Kegiatan ini kami lakukan selama satu minggu penuh tanpa henti pada pekan pertama sehingga kami dapat mengunjungi semua penjuru desa, dengan melakukan hal tersebut kami merasa menjadi bagian masyarakat desa seutuhnya.

Berdiskusi tanpa ragu dan takut salah, ada sebuah tradisi yang sangat unik di masyarakat desa tertap ini ketika ada seseorang berkunjung atau “busik” dalam bahasa desa tertap kerumahnya, mereka akan menghidangkan “ayek” atau kopi khas daerah ini, dan hal tersebut seperti menjadi sebuah kewajiban bagi mereka. Seseorang yang berkunjung tidak akan diperbolehkan pergi dari rumah mereka jika belum meminum ayek yang dihidangkan oleh mereka, mereka akan merasa tersinggung jika kita menolak.

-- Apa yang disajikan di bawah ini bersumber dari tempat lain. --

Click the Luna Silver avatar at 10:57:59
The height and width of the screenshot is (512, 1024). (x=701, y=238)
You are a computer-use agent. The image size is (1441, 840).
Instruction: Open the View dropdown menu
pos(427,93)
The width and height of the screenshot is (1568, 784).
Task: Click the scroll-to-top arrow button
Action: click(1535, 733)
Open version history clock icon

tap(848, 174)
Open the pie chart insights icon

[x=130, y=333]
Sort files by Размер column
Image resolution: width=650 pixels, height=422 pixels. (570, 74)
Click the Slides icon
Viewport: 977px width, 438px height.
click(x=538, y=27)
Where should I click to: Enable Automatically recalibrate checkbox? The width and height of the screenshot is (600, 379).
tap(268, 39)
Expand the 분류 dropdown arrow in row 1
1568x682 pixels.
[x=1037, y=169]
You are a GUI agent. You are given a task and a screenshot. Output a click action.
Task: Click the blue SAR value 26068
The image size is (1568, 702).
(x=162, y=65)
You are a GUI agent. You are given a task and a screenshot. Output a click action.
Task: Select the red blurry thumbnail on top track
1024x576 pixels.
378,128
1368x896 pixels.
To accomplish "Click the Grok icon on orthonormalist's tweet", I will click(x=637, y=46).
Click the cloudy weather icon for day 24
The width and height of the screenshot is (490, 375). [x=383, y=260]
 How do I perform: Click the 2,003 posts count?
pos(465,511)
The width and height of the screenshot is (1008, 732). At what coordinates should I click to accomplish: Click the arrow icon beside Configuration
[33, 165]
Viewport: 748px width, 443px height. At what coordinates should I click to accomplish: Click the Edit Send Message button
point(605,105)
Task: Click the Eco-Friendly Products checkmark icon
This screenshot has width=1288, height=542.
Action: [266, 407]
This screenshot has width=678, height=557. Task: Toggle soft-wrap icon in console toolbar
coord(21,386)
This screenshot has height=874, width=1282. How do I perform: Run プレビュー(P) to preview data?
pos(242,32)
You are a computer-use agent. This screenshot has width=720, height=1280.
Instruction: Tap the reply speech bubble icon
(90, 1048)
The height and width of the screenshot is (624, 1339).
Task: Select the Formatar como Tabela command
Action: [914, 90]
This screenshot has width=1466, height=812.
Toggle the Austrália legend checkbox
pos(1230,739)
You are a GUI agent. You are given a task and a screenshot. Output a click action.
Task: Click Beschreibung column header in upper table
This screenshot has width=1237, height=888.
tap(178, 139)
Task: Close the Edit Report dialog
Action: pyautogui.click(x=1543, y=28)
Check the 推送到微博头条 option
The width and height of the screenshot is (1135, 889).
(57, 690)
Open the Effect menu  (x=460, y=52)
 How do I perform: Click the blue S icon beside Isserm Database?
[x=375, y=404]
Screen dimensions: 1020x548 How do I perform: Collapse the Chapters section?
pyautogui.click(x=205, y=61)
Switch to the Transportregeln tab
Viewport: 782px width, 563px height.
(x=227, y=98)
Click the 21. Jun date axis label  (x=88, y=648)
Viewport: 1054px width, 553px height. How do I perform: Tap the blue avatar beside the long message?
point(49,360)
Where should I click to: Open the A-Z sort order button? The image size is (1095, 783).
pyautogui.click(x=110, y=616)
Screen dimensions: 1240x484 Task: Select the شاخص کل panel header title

Hal tersebut juga yang kami rasakan saat melakukan mapping of areas, dalam satu hari kami dapat mengunjungi sampai sepuluh rumah warga desa, dan disetiap rumah kami selalu disajikan ayek dan tak jarang juga kue-kuean, dan bayangkan saja kami harus menghabiskan setiap ayek yang dihidangkan yang artinya kami harus menenggak air kopi setidaknya sepuluh gelas dalam satu hari, dan tidak jarang pula kami menolak untuk dibuatkan ayek dengan alasan sudah meminum ayek di rumah warga sebelumnya dan penolakan kamipun tidak ada artinya karena ayek demi ayek akan tetap terhidangkan, dan mereka berkata tidak boleh pergi sebelum menghabiskan ayek yang dihidangkan.
Bertransformasilah diri kami yang sebelumnya sangat jarang minum kopi bahkan hanya untuk satu kali dalam satu bulan menjadi orang yang bisa disebut sebagai maniak selama berada didesa tertap.

Sebagai masyarakat, mereka tidak pernah terlepas dari sikap untuk selalu melakukan perbandingan antara satu hal dengan hal yang lainnya dan aku fikir ini merupakan hal yang sangat biasa dan wajar sebagai hukum alam. Kelompok kamipun tidak dapat terelak dari hal tersebut, kelompok kami dibanding-bandingkan dengan kelompok desa sebelah.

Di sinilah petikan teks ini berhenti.